> [What to work on]:
1. In the budget article, what amount is the federal budget's cut to social spending over the next four years?
2. Return the passage of the budget article between "Labor’s attack on" and "public service jobs.", inclusive, copied word for word.

> [Document excerpt]:
Part of the NSW Labor government’s so-called spending restraint is its attack on compensation payments for injured workers. The government is projecting that its expenses for NSW Self Insurance Corporation insurance and compensation schemes will be $2.6 billion lower over four years due to its “reforms,” which raised the threshold for workers with psychosocial injury to access payments.
Despite the social spending cuts, the financial markets are not satisfied. Credit ratings agency S&P Global warned that Queensland’s AA+ credit rating is at risk of a downgrade after the budget forecast that state debt would grow to $216.4 billion by 2029–30.
That is despite a forecast rise in coal prices boosting the state’s revenue next year, and the budget predicting that the size of the public service will grow by less than 1 percent in 2026, lower than the rate of population growth.
Now that all the state and territory governments have released their budgets, an editorial in the Murdoch media’s Australian newspaper on Wednesday demanded deeper cuts across the country.
“Now that budget season is over, it is clear all jurisdictions,” it wrote, “are in various states of fiscal distress, with the total size of states’ debt approaching federal debt. The need for fiscal reform, and more realistic expectations on the part of politicians and voters, should not be ignored.”
The centrepiece of the Albanese Labor government’s May 12 federal budget was another $63.8 billion in cuts to social spending over the next four years, more than half of which is coming from gutting the NDIS.
Labor’s attack on the NDIS is not only destroying the lives of people with disabilities, but also impacts their families, as well as school staff, health workers and workers throughout the care sector. In addition, the federal budget cut health, education and other social programs in real terms, accompanied by the elimination of 28,000 federal public service jobs.

> [Data shown]:
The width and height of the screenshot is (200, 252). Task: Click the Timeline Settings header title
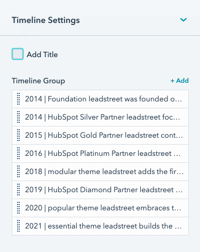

> [Answers to this exercise]:
1. $63.8 billion

2.
Labor’s attack on the NDIS is not only destroying the lives of people with disabilities, but also impacts their families, as well as school staff, health workers and workers throughout the care sector. In addition, the federal budget cut health, education and other social programs in real terms, accompanied by the elimination of 28,000 federal public service jobs.